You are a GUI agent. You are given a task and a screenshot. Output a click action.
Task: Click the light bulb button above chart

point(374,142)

--

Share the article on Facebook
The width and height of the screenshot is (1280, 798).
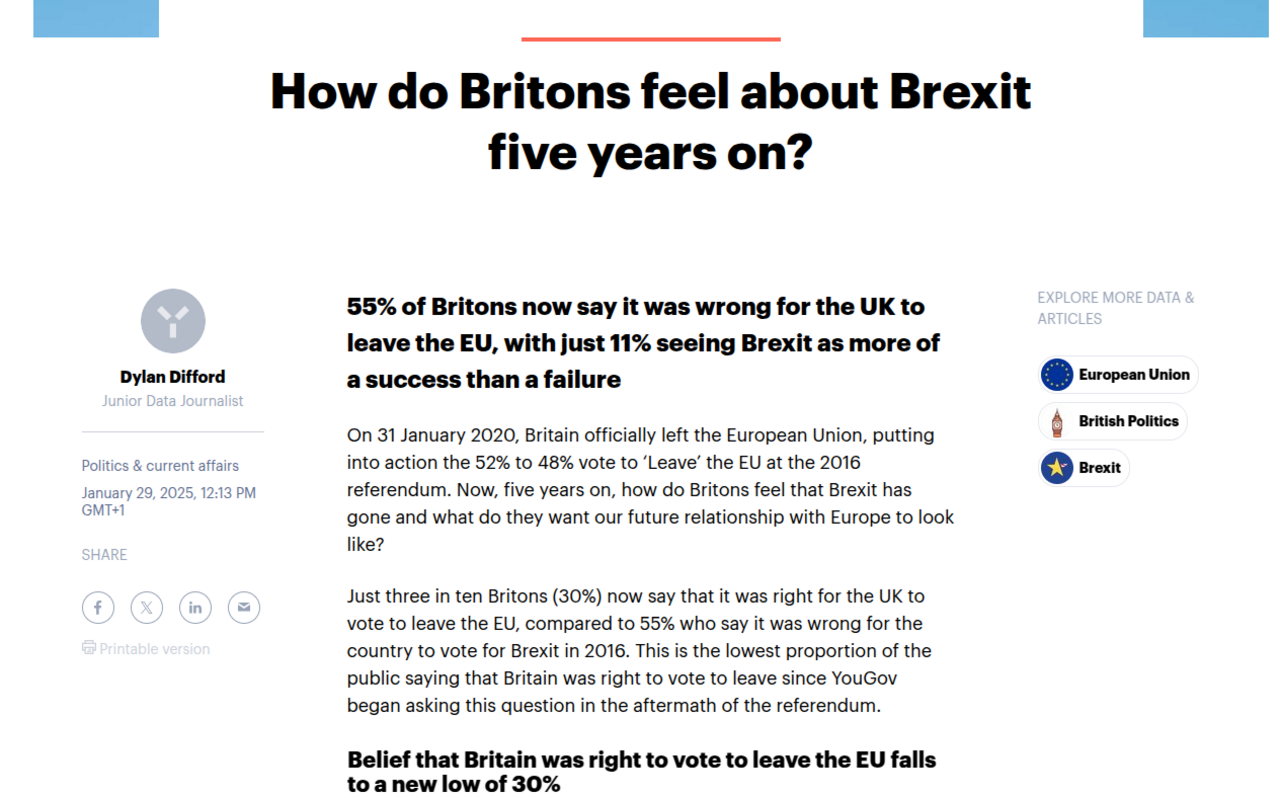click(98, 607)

**Requirement:** Reproduce, word for word, the item lines that begin with the line containing "You are a GUI" and run through the line containing "point(374,142)", with both of those lines included.

**Full output:**
You are a GUI agent. You are given a task and a screenshot. Output a click action.
Task: Click the light bulb button above chart

point(374,142)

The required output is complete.